Die kalten Schatten der Vergangenheit

Kurzgeschichten · Romantisches
Wäre es nicht Sommer und würde das aus Nussholz geschnitzte Wandbarometer im Hausflur nicht auf sechsundzwanzig Grad Hitze stehen, dann hätte ich möglicherweise sogar einen Anlass so dermaßen zu frieren, aber den hatte ich nicht. Und doch klapperte ich mit meinen Zähnen und bibberte am ganzen Leib, als hätte ich Schüttelfrost.
„Wirst du krank?“, fragte mich meine Tante und zog eine ihrer dunklen Augenbrauen hoch. In ihrem Blick aus den grauen Augen, lag Sorge.
„N-n-ein“, schlotterte ich. „M-mir geht’s gut.“
Nun zogen sich ihre Augenbrauen in der Mitte zusammen und eine steile Falte bildete sich etwas oberhalb der Nasenwurzel. Ich versuchte mich in einem Lächeln und biss die Zähne aufeinander. Tante Ingrids Argwohn schien allerdings durch mein gezwungenes Lächeln nur zu wachsen.
„Du frierst“, sagte sie fast vorwurfsvoll.

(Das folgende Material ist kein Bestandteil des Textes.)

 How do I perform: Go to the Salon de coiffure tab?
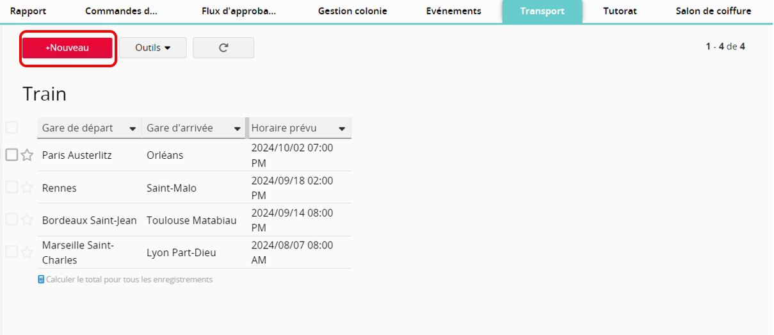[x=713, y=11]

Und dann deutete sie mit ihrem hageren Zeigefinger auf das antike Wandbarometer. „Sechsundzwanzig Grad.“
Ich versuchte mich zusammenzureißen und meinen Körper zur Ruhe zu bringen. Es war wie verhext. Meine Zähne schlugen beharrlich aufeinander. Ich hätte mit ihnen Korn mahlen können. Mir war jedoch gar nicht kalt, zumindest nicht äußerlich. Die Kälte kam aus mir heraus, aus meinem Inneren.
„Vielleicht solltest du lieber hinausgehen, in die Sonne“, sagte Tante Ingrid. „Ich bringe deinen Koffer inzwischen auf dein Zimmer und mache uns etwas zu trinken. Deine Mutter ist schon oben, sie wird dort wohl bleiben wollen.“
Ich nickte und wandte mich um. Die Haustür, mit der aufwendig geschnitzten Füllung, stand noch einen Spalt breit offen und ein winziger Streifen gleißenden Sonnenlichts fiel in den ansonsten dunklen Flur. Ich riss die Tür ganz auf und trat hinaus. Die Augustsonne brannte mit solch einer Kraft auf mich nieder, dass es fast wehtat. Und mein Bibbern war augenblicklich verschwunden, als hätte ich einen Schalter umgelegt.
Vielleicht war das Barometer im Flur fehlerhaft und es war deutlich kälter, als angegeben. Oder ich hatte mich während der sechsstündigen Autofahrt so aufgeheizt, dass der schattige Flur im Gegensatz zu dem heißen Innenraum des Autos stand und so das Frösteln ausgelöst hatte.
Wenn ich allerdings ehrlich mit mir war, dann wusste ich, dass es nur eine Empfindung war, die mein Schaudern verursachte. Eine Frostigkeit die aus dem Gemäuer auf mich nieder strömte. Es war als würde ein Schatten aus tiefer Traurigkeit über mich fallen, kaum das ich einen Fuß über die Schwelle setzte.
Jetzt, als ich hier draußen auf dem Hof stand und die Sonne auf mich brannte, war nicht nur das Frösteln verschwunden, sondern auch das unbehagliche Gefühl, das sich schwer in Worte fassen ließ.
Ich wandte mich der alten Jugendstilvilla zu und betrachtete sie von außen. Es war ein bezauberndes Haus, dessen fortschreitendes Alter man ihm inzwischen zwar ansah, aber genau das gab dem Haus diesen besonderen Reiz.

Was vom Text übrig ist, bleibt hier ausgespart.